As noted above, additional or fewer metrics can be used to determine if the proper subset meets the quality condition. For example, aggregate visits to a resource, social network shares for a resource, and traffic patterns can also be used.
Quality Scores for Resources
If the proper subset of resources is determined to meet the quality condition, e.g., if a threshold number of resources in the proper subset meet the quality condition, or if the combined scores of Q_Cond_Val(R_i, RQ) meet the popularity condition, then the proper subset meets the quality condition. When this occurs, quality scores for the resources are determined and the resources are re-ranked based on the quality scores.
Quality scores for resources can, in some implementations, be the values determine for the quality condition described above, e.g., Q_Cond_Val(R_i, RQ). However, in other implementations, other factors can be used to determine the quality scores for resources. Two such examples are described with reference to FIGS. 4 and 5 below.
FIG. 4 is a flow diagram of an example process 400 for re-ranking resources based on quality scores. The process 400 can be used in the category quality ranking module 120.
The process 400, for each resource in the subset of resources, selects a query with a highest navigational score for the resource (402). For example, assume the received query is [online videos] and the query with the highest navigational score for the resource at www.youtube.com is [Youtube]. The query [youtube] is thus selected by the category quality ranking module 120.
The process 400, for each resource in the subset of resources, determines the quality score for the resource based, at least in part, on a search score that measures the relevance of the resource to the selected query (404). For example, the category quality ranking module 120 invokes the search system 110 to determine a search score for the resource at www.youtube.com based on the query [Youtube]. This new search score is used for the quality score.
The process 400 re-rank resources in proper subset according to quality scores (406). For example, the category quality ranking module 120 ranks the resource at www.youtube.com based on the search score determined for the query [Youtube], instead of the search score initially determined for the query [online videos]. Likewise, each other resource is re-ranked based on a search score determined for a respective query with a highest navigational score for that resource.
FIG. 5 is a flow diagram of another example process 500 for re-ranking resources based on quality scores. The process 500 can be used in the category quality ranking module 120. For example, the category quality ranking module 120.

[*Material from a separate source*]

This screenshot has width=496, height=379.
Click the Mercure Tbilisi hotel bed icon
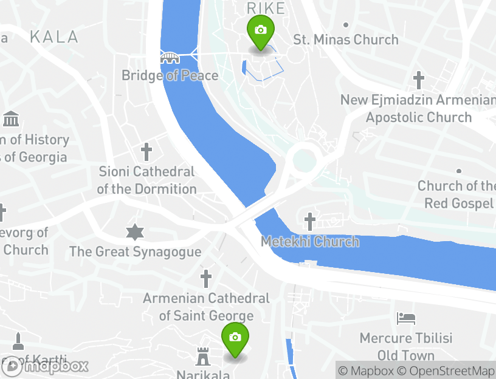coord(406,319)
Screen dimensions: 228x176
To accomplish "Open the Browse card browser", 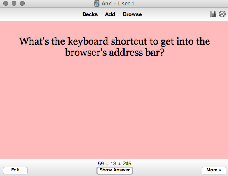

The process 500, for each resource in the subset of resources, selects queries with highest navigational scores for the resource (502). For example, the category quality ranking module 120 may select the top M queries for a resource based on the highest navigational scores, or may select each query having a navigational score that meets or exceeds a navigational score threshold.

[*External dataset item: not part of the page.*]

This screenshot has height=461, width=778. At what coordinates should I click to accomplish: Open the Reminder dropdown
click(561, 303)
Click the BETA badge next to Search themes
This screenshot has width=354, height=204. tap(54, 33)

The process 500, for each resource in the subset of resources, determines the quality score for the resource based, at least in part, on selections of the resource in response to the received query and one or more of the selected navigational queries (504). For example, the category quality ranking module 120, for a first resource, may select two queries based on navigational scores. Each of the three queries and the received query may have corresponding selection counts for search results that reference the first resource, e.g., the resource may have been selected J times for queries that match the received query; K times for queries that match the first selected query; and L times for queries that match the second selected query, where L>K, and K>J. The quality score may be based on the summation of J, K and L.
Alternatively, the quality score may be based only on the summation K and L, and selections for received query are ignored.
The process then 500 re-ranks resources in proper subset according to quality scores (506).
Other factors can be considered when determining quality scores. For example, for each resource, the category quality ranking module 120 can determine a quality score for the resource that is measure of quality of the resource relative to other resources and independent of any query. The quality score can be based the authority of the resource relative to other resources, features of the resource itself, etc.
Additional Implementation Details
In some implementations, the re-ranking of resources may be disabled for certain queries. For example, for queries that have a high locality intent, the re-ranking may be disabled as the locality intent is a signal that user has a specific informational need that should not be discounted. An example of a query with a high locality intent is [Videos in Mountain View, Calif.].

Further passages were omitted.